L’efficience des dépenses de l’audiovisuel public
La deuxième grande question qui se pose relativement à l’audiovisuel public est celle de l’efficience des dépenses. Les comparaisons avec le privé sont éloquentes : pour de mêmes contenus, les dépenses sont souvent plus élevées dans le public. C’est aisément explicable : le privé dépend des revenus publicitaires qui se raréfient et accomplit de constants efforts d’optimisation de ses coûts. Le public, protégé par la manne de son financement public, n’a guère d’efforts à faire.
On sait le résultat : le « gras » de l’organisation, les emplois superflus, la productivité plus faible peuvent se développer sans mal. Mécanisme classique de dérive. À cela s’ajoute le fait que la convergence des médias et l’évolution des consommations de plus en plus multimodales plaideraient pour un rapprochement de la radio et de la télévision. Il ne doit néanmoins être accompli qu’après avoir identifié clairement les synergies possibles. Le risque serait de créer une sorte de grande ORTF plus lourde et bureaucratique qu’avant.
La neutralité politique du service public audiovisuel
Troisième question, qui se pose avec une acuité renouvelée depuis la polémique concernant le pluralisme chez CNews : celle de l’absence de neutralité politique du service public audiovisuel. Les déclarations de Delphine Ernotte en 2023 selon lesquelles France Télévisions se donne pour objectif de montrer le monde non tel qu’il est mais « tel qu’on voudrait qu’il soit » posent un problème. Qui est-ce « on » ? Qui l’a désigné et en quoi représente-t-il les Français ? Comment fait-il son choix parmi les projets de société possibles ?

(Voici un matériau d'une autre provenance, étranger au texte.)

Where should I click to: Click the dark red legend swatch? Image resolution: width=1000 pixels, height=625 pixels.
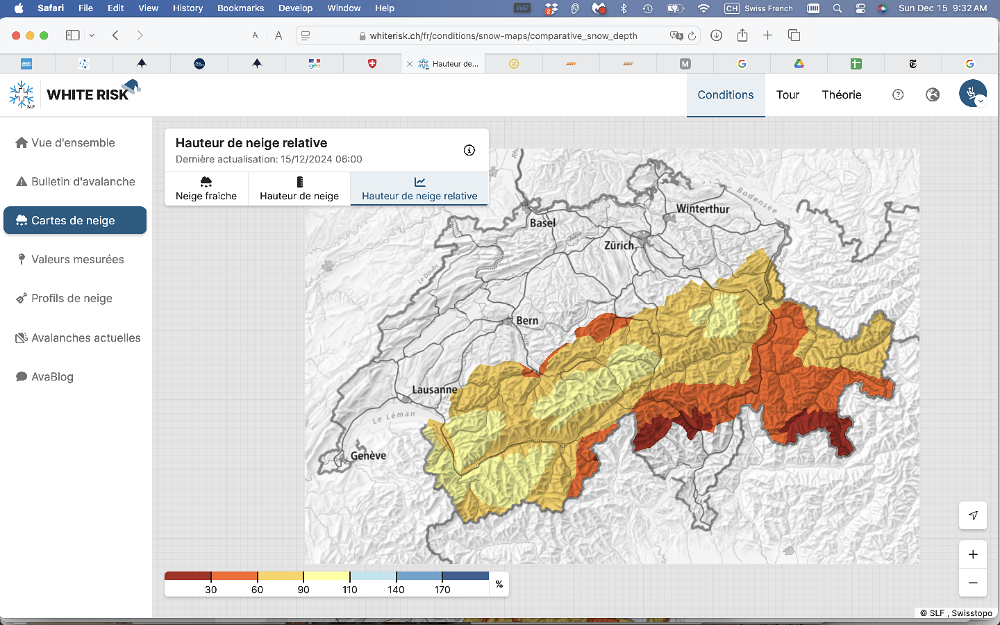pos(188,576)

L’audiovisuel public ne peut être démocratiquement légitime, et donc budgétairement admissible, qu’à la condition d’observer une parfaite neutralité. Comme pour l’armée, l’engagement politique est pour lui un péché capital. Prendre parti une fois, c’est perdre son rôle de carrefour du débat public. On ne voit pas comment cette neutralité pourrait prendre une autre forme que celle d’une représentation proportionnelle aussi fidèle que possible des différents courants partisans ayant une représentation nationale.
Il ne s’agit pas d’être pour le pouvoir en place ou contre, ni pour ou contre les extrêmes de gauche comme de droite, mais d’assurer l’expression la plus fidèle possible de tous les courants d’opinion ayant trouvé une adhésion démocratique. Un journaliste ne devrait jamais être un militant, encore moins un activiste, mais un sceptique par devoir et méthode. Doutant de tout et jamais vraiment convaincu. Avouons que ce n’est pas toujours exactement la posture dans laquelle le spectateur a l’impression que se trouvent les médias qu’il finance par ses impôts.

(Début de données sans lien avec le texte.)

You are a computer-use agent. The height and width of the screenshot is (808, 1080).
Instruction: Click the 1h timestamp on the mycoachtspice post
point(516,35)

L’avenir de l’audiovisuel public
L’audiovisuel public a un rôle clé à jouer pour la démocratie et la cohésion sociale. Mais il ne peut plus faire l’économie d’une réflexion sans tabou sur ses objectifs et ses moyens. Comme toute organisation livrée à elle-même et protégée de la concurrence, elle peut finir par exister pour elle-même et dans l’intérêt exclusif de ceux qui y travaillent. Le contexte d’extrême difficulté budgétaire et d’affaiblissement institutionnel dans lequel la France se trouve désormais appelle une remise à plat du périmètre de l’audiovisuel public, un effort considérable sur ses coûts et un rétablissement de sa posture de neutralité.